* OBJECTIVES *
1. Output, word for word, the passage of the iPad Kindle link thread from "## pidgeon92 (Oct" to "the picture link.".
2. Go on with the forum thread about making Kindle book links on an iPad, starting after its last sentence.

# Making KB Kindle book links using link maker on iThings? Right click deprived...



## VictoriaP (Mar 1, 2009)

OK, I've finally hit on something with the iPad that really annoys me--the inability to "right click" on something.  Trying to use the manual version of the KB linkmaker today made me a little batty.  I can make text only links easily enough, but for the life of me, I'm not seeing a way to get the image URL from Amazon's listing page when all I'm using is the iPad.

So I figured if anyone know how to make this work, someone in this crew will!  If "there's an app for that", I'd like to hear about it.

The iPad in this case is JB'd, so a Cydia solution is also a viable alternative.


----------



## pidgeon92 (Oct 27, 2008)

Try this: click and hold on the picture. Choose the option _open in new page_. Then get that URL from the Safari address bar and use it as the picture link.


----------



## VictoriaP (Mar 1, 2009)

^ Unfortunately, that link didn't work with Linkmaker, plus it took about five tries and closing every other Safari window before it stopped refreshing (wiping out what I'd pasted) as I tried to move from one to another. From what I remember on the Mac, the image shown on Amazon's page provides a different link when right clicked/copy image location than when we open it fully in a new page.

It DOES work with images that are from places other than Amazon, but I'm still hoping for something with fewer steps--or at least, that doesn't trigger Safari's inherent caching issues as I try to go back and forth between "tabs" LOL


----------



## Betsy the Quilter (Oct 27, 2008)

Victoria, I've had the same problem. Generally, if the Amazon image has a "zoom" feature, I am not able to get a usable link at all on the iPad. However, if it does not, I do what Verena said, with one additional step. Once the image opens in the new window, I press and hold down on the image to get the pop up menu and select copy. If I do that, I get a .jpg link; if I copy from the URL bar, I typically get one that ends in digital-text.

* STORED DATA *
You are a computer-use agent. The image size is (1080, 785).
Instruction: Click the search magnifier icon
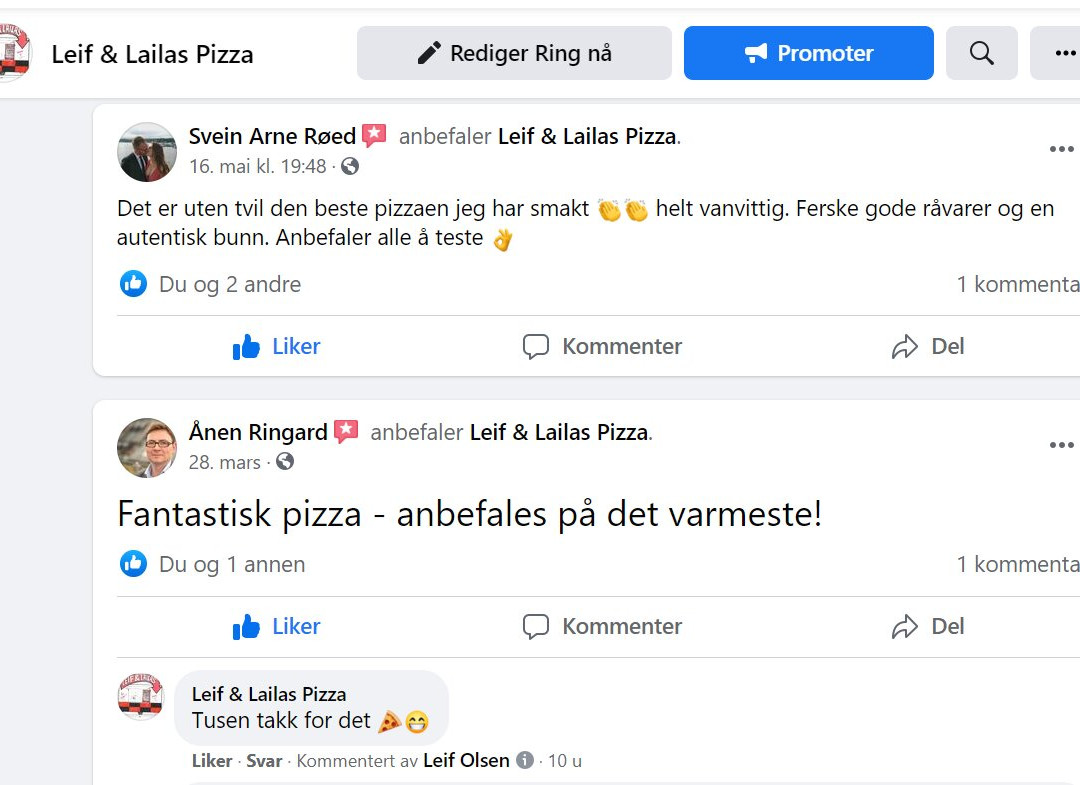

* REPLIES *
1.
## pidgeon92 (Oct 27, 2008)

Try this: click and hold on the picture. Choose the option _open in new page_. Then get that URL from the Safari address bar and use it as the picture link.

2.
The caching problem with Safari is by far the most annoying thing. I have had many posts erased when I stopped to check something. I no longer use Linkmaker to make my links. Instead, I use the method here:
http://www.kboards.com/index.php/topic,405.msg523560.html#msg523560

I also frequently save the post before moving to copy other text into it.

Betsy


----------



## hsuthard (Jan 6, 2010)

I'd love to hear it when you figure it out. I haven't been able to make it work yet.


----------



## Betsy the Quilter (Oct 27, 2008)

As I say, if the image has the zoom feature, I cannot get it to work with the iPad (though I can with my PC).  But if not, clicking on it once opens the image in a new page.  Then I press and hold down.  But I don't use Linkmaker for them.

Betsy


----------



## The Hooded Claw (Oct 12, 2009)

I just get up from my recliner and walk to the desktop in the other room when I have this issue.  I've just skipped making links in anything I post when not at home!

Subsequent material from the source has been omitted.